In a quarter when many investors had braced themselves for bad news, LifePoint Health bested expectations, highlighting strong cost controls and the benefit of acquisitions even amid same-hospital admission declines.
The Brentwood, Tenn.-based chain improved its operating margin in the third quarter and reported a 58.4% increase in net income.
“The company continues to manage expenses to its business very well and we believe that (LifePoint) may have been insulated from some of the labor cost issues which pressured the rest of the hospital space,” Paula Torch, an analyst at Avondale Partners, wrote in a note to clients.
LifePoint reported third-quarter net income of $43.6 million on $1.3 billion in revenue compared with $27.5 million in net income on $1.2 billion in revenue during the same period last year. Its operating margin improved to 3.5% from the prior-year period's 2.5% as its expenses increased at a slower rate than revenue.
The company has been an active consolidator in the hospital sector, both on its own and through its joint ventures with not-for-profit systems.
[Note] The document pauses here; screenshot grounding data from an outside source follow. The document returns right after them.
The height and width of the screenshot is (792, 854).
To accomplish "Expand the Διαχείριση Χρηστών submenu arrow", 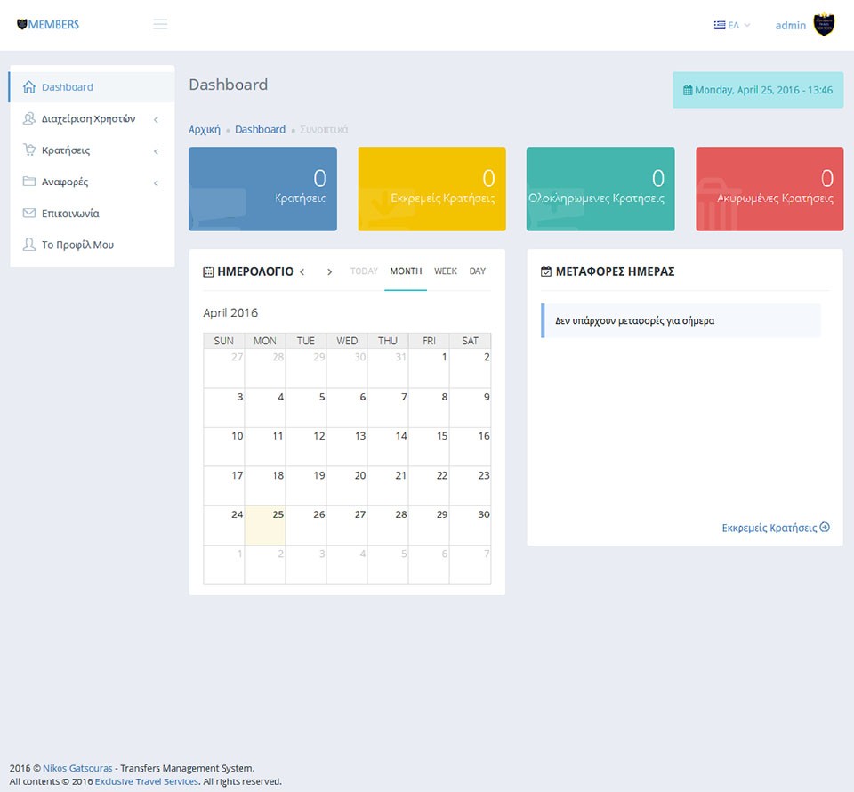I will (156, 119).
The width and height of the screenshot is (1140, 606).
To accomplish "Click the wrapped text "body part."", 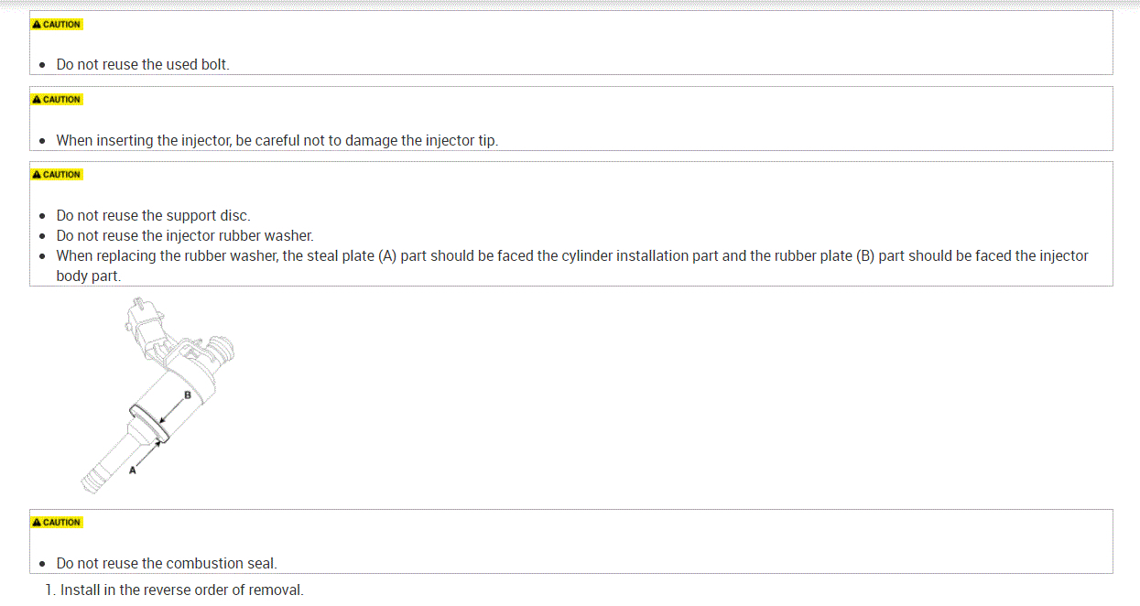I will [88, 276].
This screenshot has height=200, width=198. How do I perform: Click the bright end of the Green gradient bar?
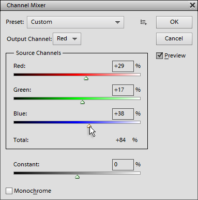(138, 98)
In the third quarter, it added three hospitals and also forged a deal to acquire Providence Hospital and Providence Orthopedic Hospital in Columbia, S.C., from Sisters of Charity Health System. The newly acquired hospitals were Fleming County Hospital in Flemingsburg, Ky., Clark Memorial Hospital in Jeffersonville, Ind., and Watertown (Wis.) Regional Medical Center, which together added $300 million in annual revenue.
The deals contributed to an overall increase in patient volume, but on a same-hospital basis, admissions declined 4.7% and inpatient surgeries fell 4.9%. Most of the reduction came from lower-acuity services, said Leif Murphy, LifePoint's chief financial officer, on an earnings call. Admissions adjusted for outpatient activity were up 0.1% while outpatient surgeries were flat.
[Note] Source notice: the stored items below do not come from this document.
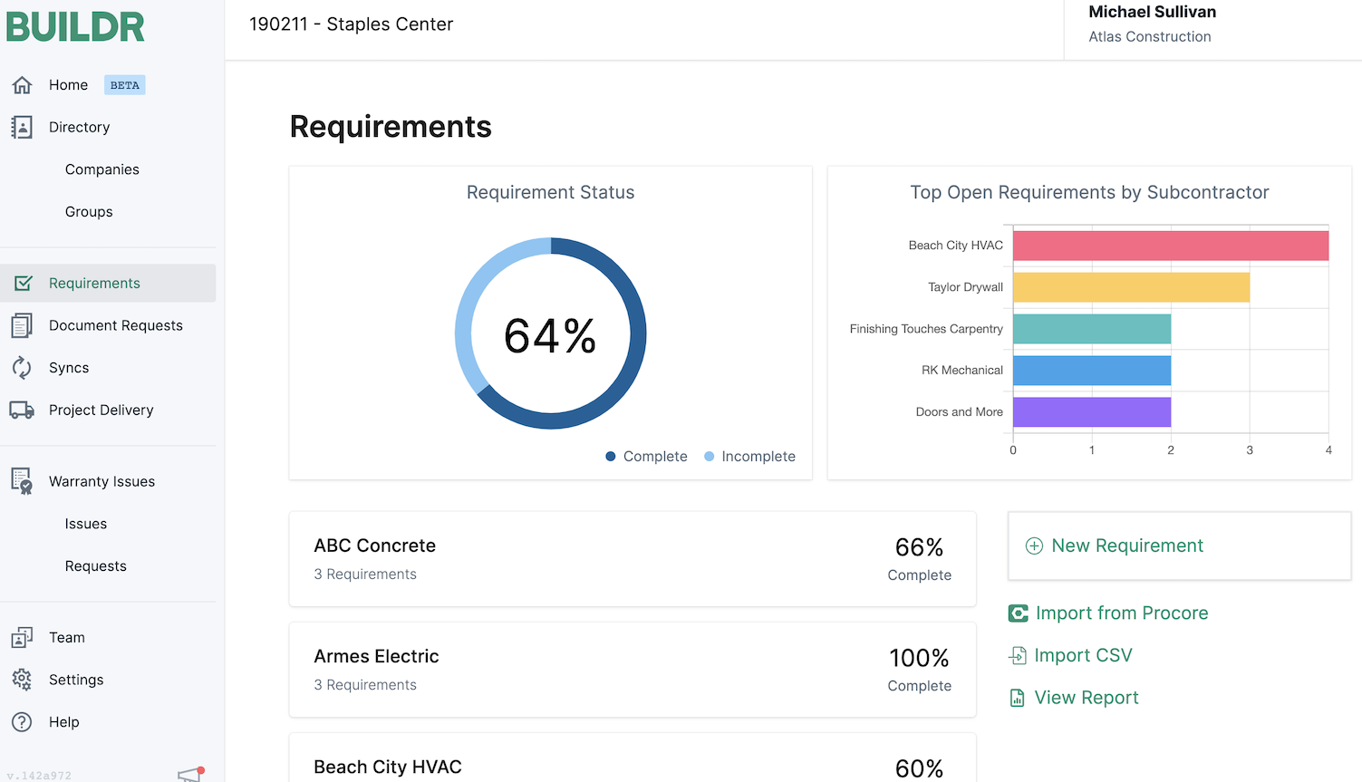1362x782 pixels.
Task: Toggle the Complete legend item
Action: click(647, 457)
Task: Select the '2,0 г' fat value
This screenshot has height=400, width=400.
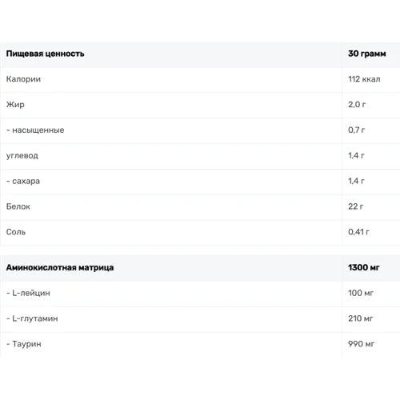Action: [x=357, y=104]
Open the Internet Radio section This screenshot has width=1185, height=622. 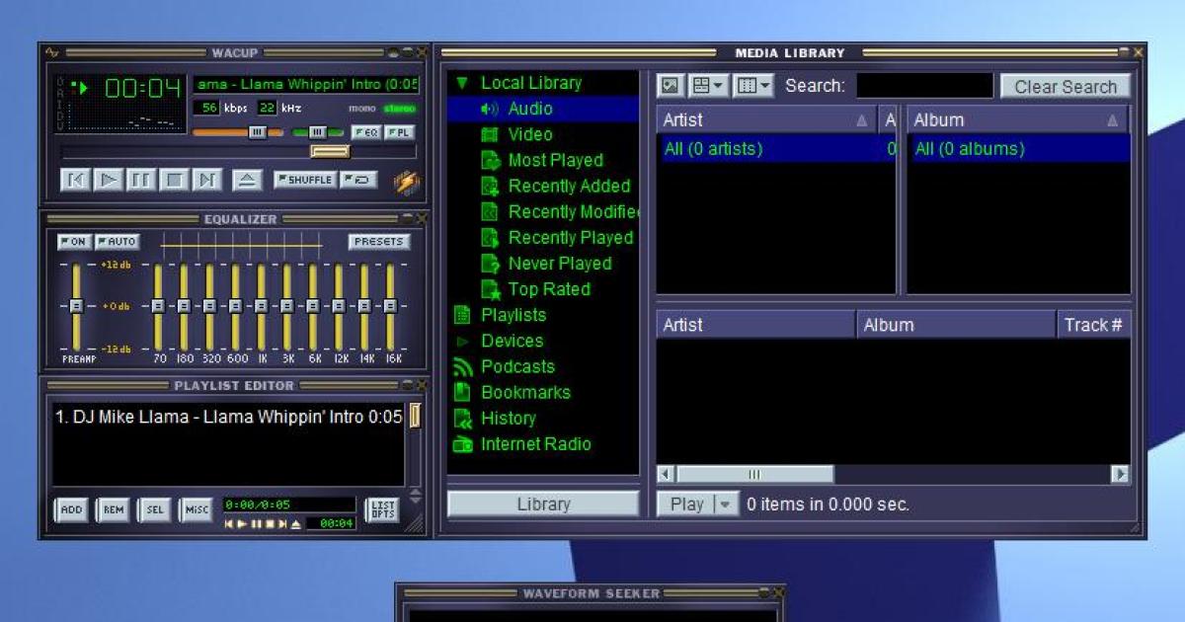coord(535,443)
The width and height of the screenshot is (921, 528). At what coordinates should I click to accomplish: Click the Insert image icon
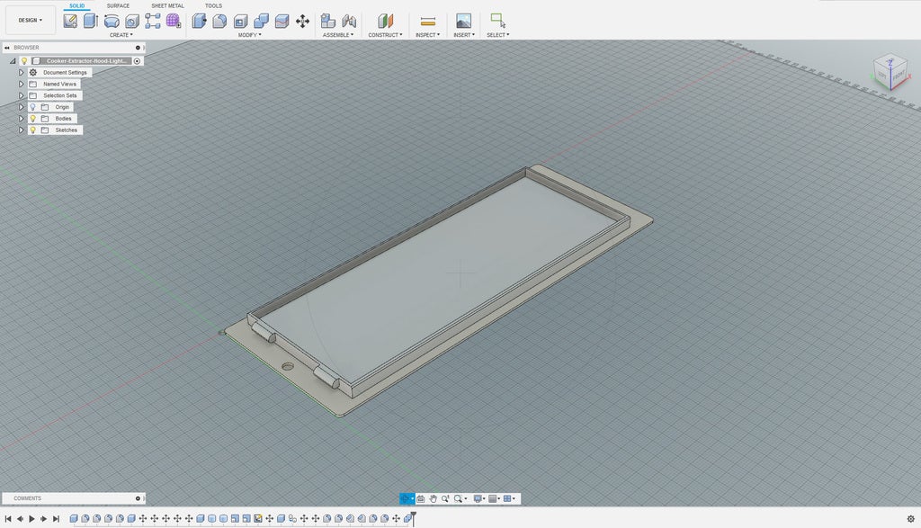463,21
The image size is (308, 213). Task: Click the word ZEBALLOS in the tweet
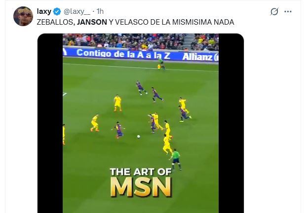(x=56, y=22)
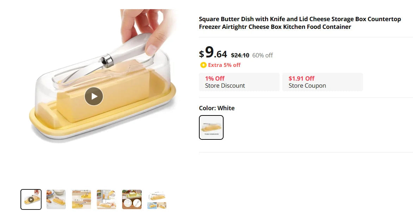View the last thumbnail showing dimensions
This screenshot has height=213, width=413.
[157, 200]
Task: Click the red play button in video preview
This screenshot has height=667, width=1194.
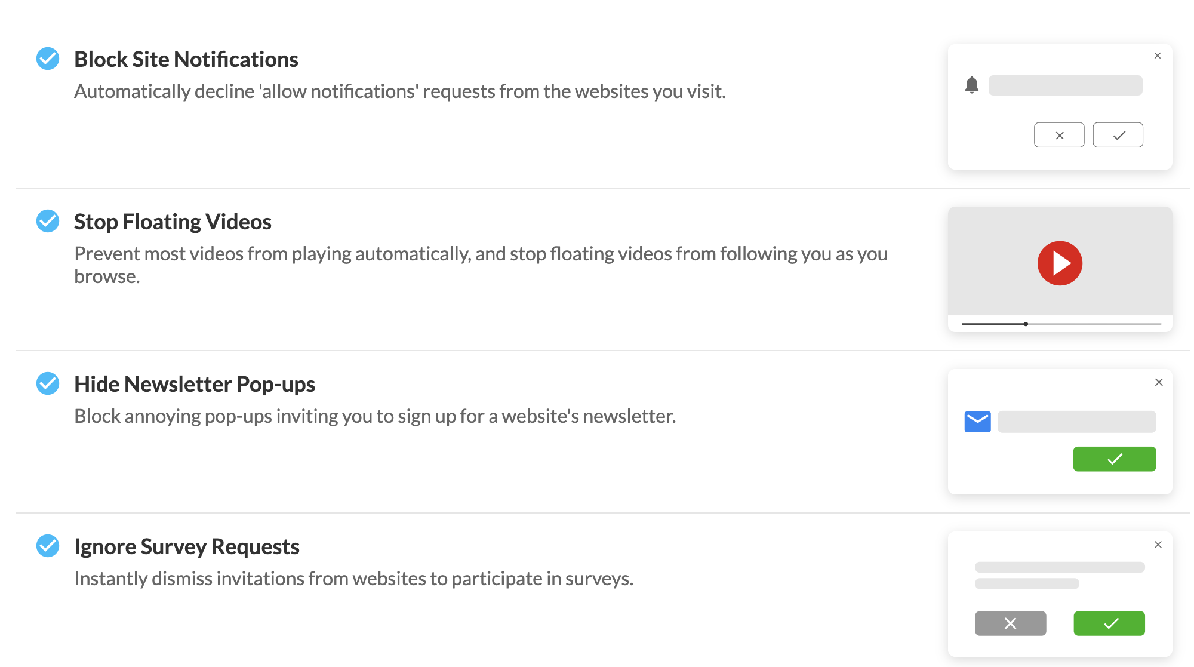Action: click(1060, 263)
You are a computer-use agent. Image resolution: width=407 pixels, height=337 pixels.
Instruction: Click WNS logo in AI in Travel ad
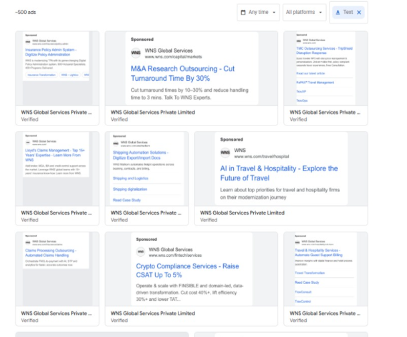pos(225,153)
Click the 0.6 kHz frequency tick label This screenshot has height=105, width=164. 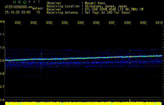tap(2, 100)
“While we're not satisfied with volumes for the quarter, our financial performance was strong,” CEO William Carpenter said on the call. More than 60% of the chain's business now comes from outpatient services, he added.
The chain also saw higher reimbursement rates from its commercial payers, leading to a 2.3% increase in same-hospital revenue per adjusted admission.
Same-hospital self-pay admissions declined 8.3% to represent 5.1% of admissions, down from 5.3% in the third quarter of last year.
“The Medicaid expansion math has continued to evolve,” Carpenter said, adding that nine of LifePoint's 21 states have expanded Medicaid. “Ultimately we believe every state will do so. … We believe the incremental benefit from healthcare reform lies ahead of us.”
Over the past two years, LifePoint also has acquired $1.8 billion in annualized net revenue through acquisitions, Carpenter said, and has been able to take those hospitals from break-even margins to low double-digit margins.